• EXERCISE INSTRUCTIONS
1. Summarize the council briefing in two sentences.
2. Resume the council briefing after its last line.

• EXTRACT

================================

# Council Briefing: 2025-02-03

## Monthly Goal

December 2025: Execution excellence—complete token migration with high success rate, launch ElizaOS Cloud, stabilize flagship agents, and build developer trust through reliability and clear documentation.

## Daily Focus

- A surge in merged fixes and new integrations is being outpaced by frontline reliability friction (install/runtime/Twitter/deploy), making “execution excellence” dependent on tightening stability gates and clarifying the supported path for developers.

## Key Points for Deliberation

### 1. Topic: Framework Reliability & Developer Onboarding Friction

**Summary of Topic:** Discord and GitHub signals converge on a recurring reliability pattern: v0.1.9-era install/runtime issues (Node version constraints, dependency/import failures, Solana helpers, Twitter login/behavior, slow character loading) are degrading first-run DX despite rapid patch throughput.

#### Deliberation Items (Questions):

**Question 1:** Do we declare a short-term “stability freeze” (DX hardening sprint) that temporarily deprioritizes new features/plugins until install + core clients (Twitter/Discord/Telegram) are consistently reliable?

  **Context:**
  - `Discord 💻-coders: "Users frequently encounter installation problems with version 0.1.9"; Node "23.3.0 is consistently recommended" (elizaOS Discord 2025-02-02).`
  - `GitHub Issues: "Build errors when deploying on render.com" (#3212) and "runtime import error in NestJs" (#3191) flagged as needs attention (github_summaries_daily_2025-02-03).`

  **Multiple Choice Answers:**
    a) Yes—announce a 1–2 week stability freeze with a published “Known Good” matrix (Node version, adapters, clients).
        *Implication:* Increases developer trust and reduces support load, but slows visible feature velocity.
    b) Partial—continue shipping features, but require every merge to include a DX impact note + quickstart verification checklist.
        *Implication:* Maintains momentum while raising quality, but risks continued fragmentation if enforcement is uneven.
    c) No—keep feature throughput maximal and rely on community triage/patches to stabilize organically.
        *Implication:* Maximizes surface-area growth but may compound reputational damage from unreliable first-run experiences.
    d) Other / More discussion needed / None of the above.

**Question 2:** What is our canonical “supported runtime” position for the next release cycle: strict pin to Node 23.3.0, move to an LTS baseline, or provide multi-version support?

  **Context:**
  - `Discord: "Node version 23.3.0 is specifically recommended for ElizaOS installation" (answered by infinityu1729, 2025-02-01).`
  - `Action item: "Fix Solana plugin compatibility issues with node v23.3.0" (mentioned by dEXploarer, 2025-02-02).`

  **Multiple Choice Answers:**
    a) Strict pin (Node 23.3.0) with tooling (fnm/nvm scripts, Docker images) and clear enforcement in CI.

================================

• DATASET CONTENT

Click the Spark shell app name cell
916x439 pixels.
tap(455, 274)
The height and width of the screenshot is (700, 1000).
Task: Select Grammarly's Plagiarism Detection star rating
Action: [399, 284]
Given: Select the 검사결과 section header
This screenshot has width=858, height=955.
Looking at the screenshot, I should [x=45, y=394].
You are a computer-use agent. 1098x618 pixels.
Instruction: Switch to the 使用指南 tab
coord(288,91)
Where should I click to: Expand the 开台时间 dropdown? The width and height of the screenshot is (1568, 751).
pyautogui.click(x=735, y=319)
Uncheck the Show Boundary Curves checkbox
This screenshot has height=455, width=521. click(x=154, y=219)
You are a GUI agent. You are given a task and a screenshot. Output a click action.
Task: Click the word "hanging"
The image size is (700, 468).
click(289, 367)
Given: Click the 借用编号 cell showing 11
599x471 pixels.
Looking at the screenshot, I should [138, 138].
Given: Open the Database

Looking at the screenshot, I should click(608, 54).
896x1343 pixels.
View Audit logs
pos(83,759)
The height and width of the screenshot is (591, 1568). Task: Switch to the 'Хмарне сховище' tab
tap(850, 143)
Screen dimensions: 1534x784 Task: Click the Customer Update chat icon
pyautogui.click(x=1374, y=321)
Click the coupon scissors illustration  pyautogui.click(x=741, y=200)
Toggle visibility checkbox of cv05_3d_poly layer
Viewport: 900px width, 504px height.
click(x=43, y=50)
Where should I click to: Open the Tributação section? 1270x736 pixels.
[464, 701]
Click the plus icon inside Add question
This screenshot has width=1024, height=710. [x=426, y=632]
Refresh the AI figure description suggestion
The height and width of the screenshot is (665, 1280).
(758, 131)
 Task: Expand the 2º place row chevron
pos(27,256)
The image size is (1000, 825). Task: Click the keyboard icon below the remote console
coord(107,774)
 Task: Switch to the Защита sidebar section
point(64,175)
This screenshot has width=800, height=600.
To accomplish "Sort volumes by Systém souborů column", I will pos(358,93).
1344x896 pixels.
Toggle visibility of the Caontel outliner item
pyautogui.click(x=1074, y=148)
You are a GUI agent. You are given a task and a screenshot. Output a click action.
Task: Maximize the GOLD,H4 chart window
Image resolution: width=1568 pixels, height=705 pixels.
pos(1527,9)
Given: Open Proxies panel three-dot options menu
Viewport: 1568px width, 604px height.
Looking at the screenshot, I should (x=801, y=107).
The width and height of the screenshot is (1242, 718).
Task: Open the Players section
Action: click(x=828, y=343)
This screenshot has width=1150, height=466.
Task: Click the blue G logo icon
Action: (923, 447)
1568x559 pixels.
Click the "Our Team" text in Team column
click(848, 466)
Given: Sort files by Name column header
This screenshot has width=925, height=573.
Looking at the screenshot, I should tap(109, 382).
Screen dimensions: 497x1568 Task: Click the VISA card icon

================================

• ANSWER SET
1. The council briefing sets a monthly goal of execution excellence: completing the token migration, launching ElizaOS Cloud, stabilizing flagship agents, and building developer trust through reliability and clear documentation. It reports that v0.1.9-era install and runtime problems, including Node version constraints, dependency failures, and Twitter login issues, are degrading the first-run developer experience, and it asks whether to declare a short-term stability freeze and which Node runtime to support.

2.
        *Implication:* Reduces variance and support complexity, but may block enterprise adopters and some hosting environments.
    b) Shift to a stable LTS baseline (e.g., Node 20/22) and treat Node 23.x as experimental.
        *Implication:* Improves compatibility and lowers friction, but may require refactors and revalidation of performance/tooling.
    c) Multi-version support with a tested compatibility matrix (at least two major versions).
        *Implication:* Broadens adoption, but increases CI burden and slows iteration due to cross-version regressions.
    d) Other / More discussion needed / None of the above.

**Question 3:** How aggressively do we lock down the default local API surface (port 3000) given developer convenience vs. security posture for Cloud readiness?

  **Context:**
  - `Action item: "Implement API key security for port 3000 API" (mentioned by AD, 2025-02-02).`
  - `Discord deployment questions: users seek guidance for cloud hosting via EC2/Cloud Run/Docker/PM2 (2025-02-01 to 2025-02-02).`

  **Multiple Choice Answers:**
    a) Secure-by-default: require API key/token for all non-localhost access; ship a guided setup for local dev.
        *Implication:* Aligns with Cloud/security expectations and reduces incident risk, but adds onboarding steps.
    b) Dev-first default: keep open locally, but warn loudly and auto-detect public bind to require auth.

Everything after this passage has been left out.